In our hardware setup, there is one physical motion controller per joint, connected via CAN bus to a CPU where our centralized control board implementation resides. Often, we observe communication issues on specific (not all) controllers, but we are prepared to deal with that: relying on a heartbeat signal, the conflicting device is restarted when a reasonable timeout elapses. We are able to command working joints while some others are still trying to restart, i.e. in our case robot joints are somewhat independent from each other.

The first point I'd like to bring up in this issue is: what was the rationale behind the introduction of this consistency check and what problems does it aim to solve?
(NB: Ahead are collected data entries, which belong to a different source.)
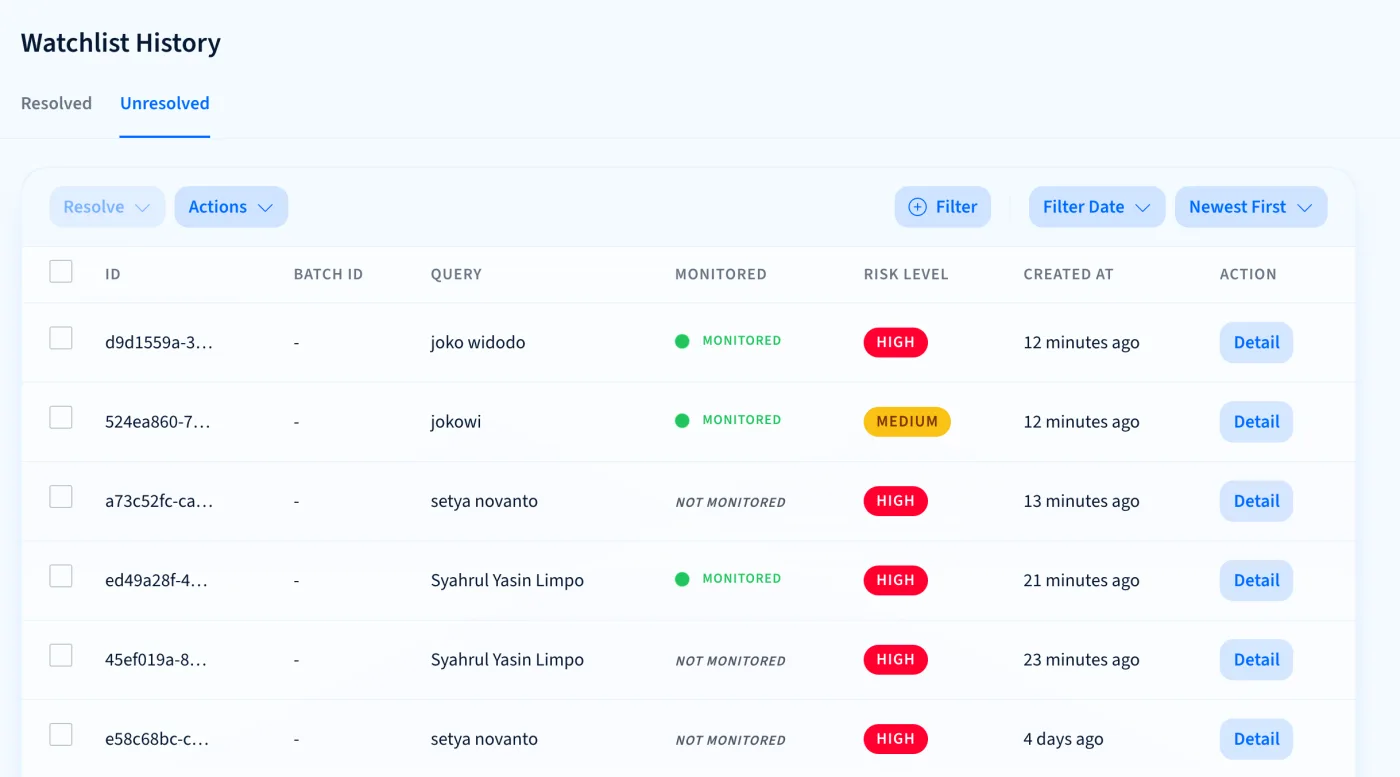Click the plus-circle icon on the Filter button
Viewport: 1400px width, 777px height.
[x=917, y=207]
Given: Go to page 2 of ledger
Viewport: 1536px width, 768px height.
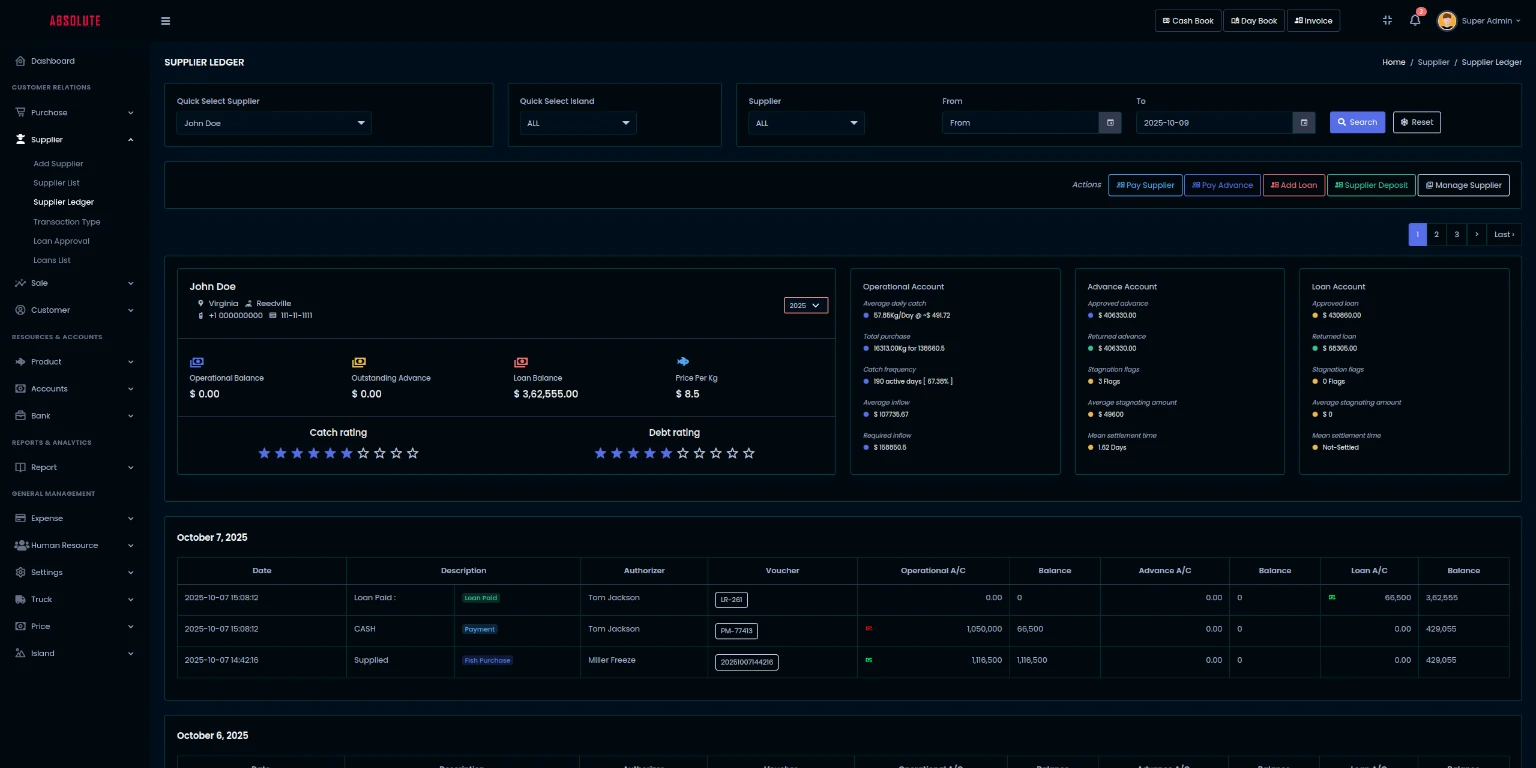Looking at the screenshot, I should [1437, 234].
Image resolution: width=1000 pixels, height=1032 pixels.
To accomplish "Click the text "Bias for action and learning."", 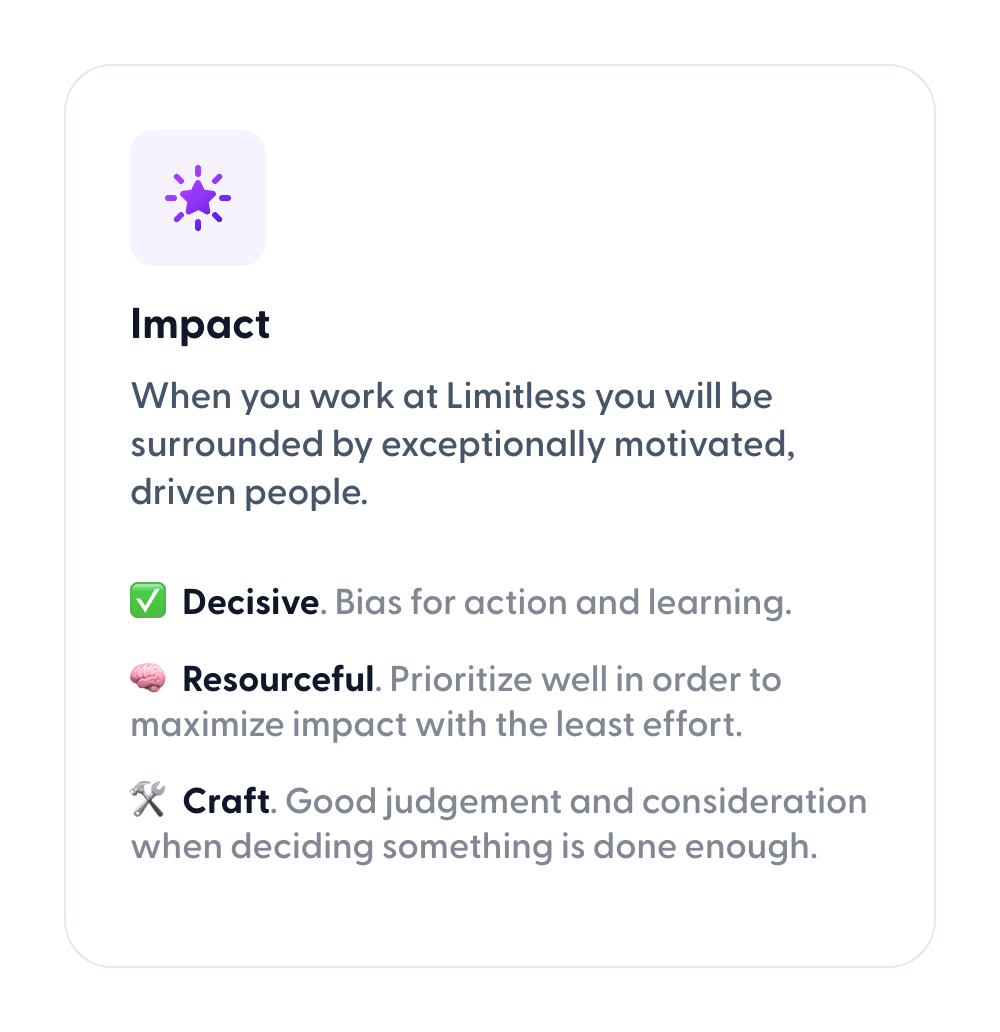I will (563, 603).
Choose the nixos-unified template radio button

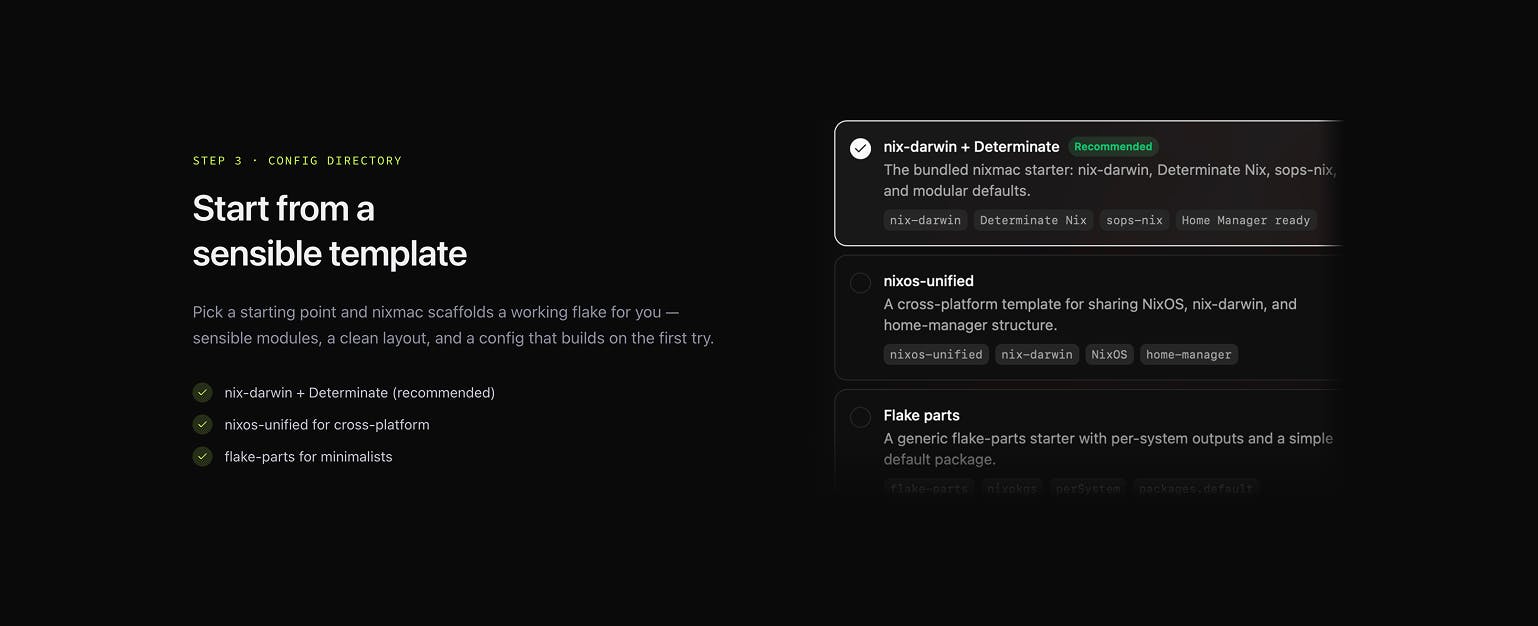(860, 283)

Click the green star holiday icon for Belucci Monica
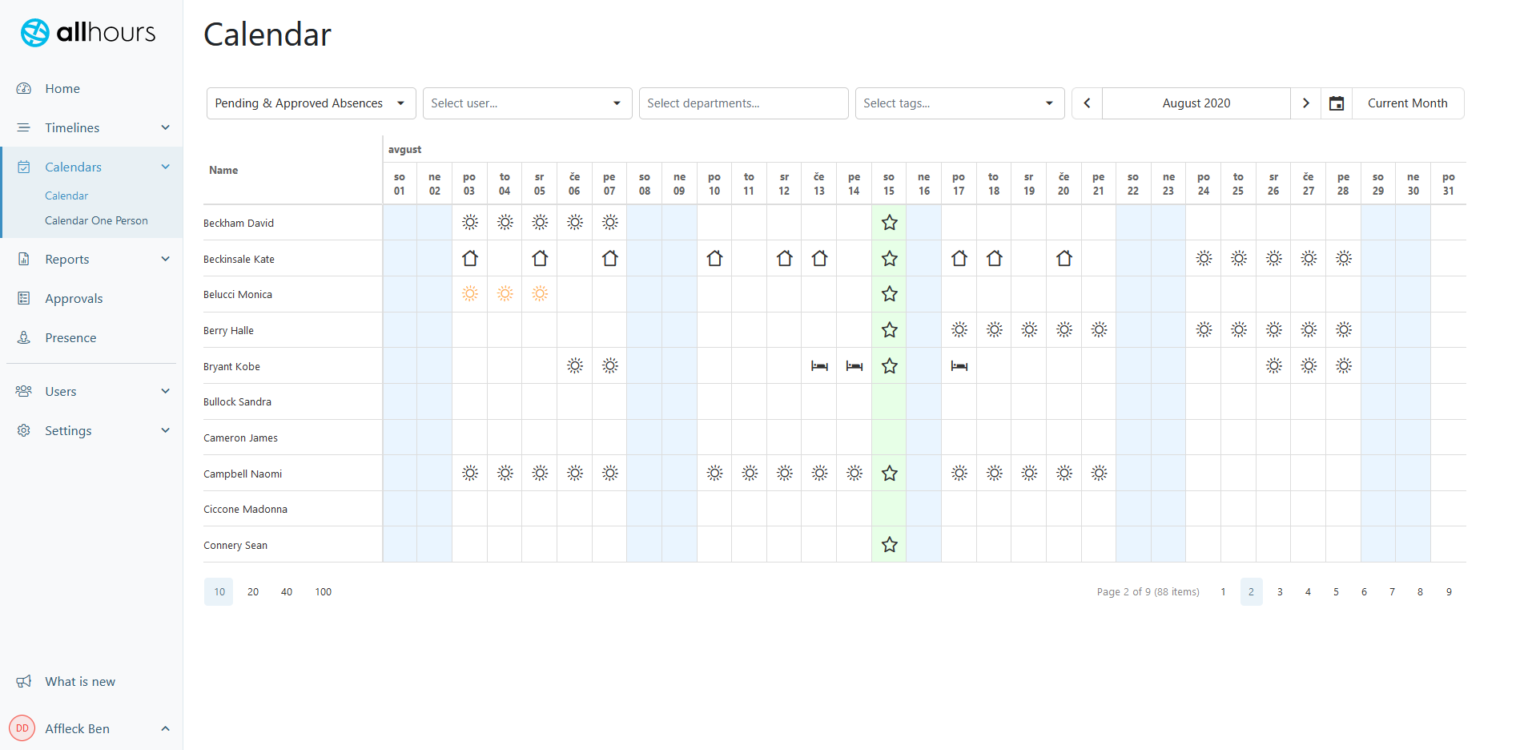click(x=889, y=293)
In my opinion, disabling state broadcasting is a bit draconian (clients can no longer attend to robot state just because one single joint is off sync) and inconsistency could be handled differently, i.e. through return codes. These are already broadcast through the same port along with proper data (see Boolean fields here).

The times vector as it appears in the previous snippet is only used as the envelope of both state ports after averaging:

yarp/src/devices/controlBoard_nws_yarp/ControlBoard_nws_yarp.cpp

Lines 522 to 527 in 920ecde

    
           // Update the port envelope time by averaging all timestamps 
        
           time.update(std::accumulate(times.begin(), times.end(), 0.0) / subdevice_joints); 
        
           yarp::os::Stamp averageTime = time; 
        
           extendedOutputStatePort.setEnvelope(averageTime); 
        
           extendedOutputState_buffer.write();

This envelope is read by the NWC counterpart, RemoteControlBoard, and stored in a class variable named lastStamp here. Clients that want to retrieve certain data (broadcast by said state ports, such as current torques) will trigger a local save of the timestamp enveloping the last state message: ref.

Although this operation (retrieve time envelope) is repeated in several places throughout the NWC's code, lastStamp is only consumed (read from) in two situations:

Interface calls to IEncodersTimed::{getEncoderTimed,getEncodersTimed} and IMotorEncoders::{getMotorEncoderTimed,getMotorEncodersTimed}. Please note the timestamps we get here are the average of all timestamps, contrary to the interface contract which says "stamps: pointer to the array that will contain individual timestamps".
An interface call to IPreciselyTimed::getLastInputStamp here. The contract specifies that this is the "time stamp relative to the last acquisition", which seems correct, but...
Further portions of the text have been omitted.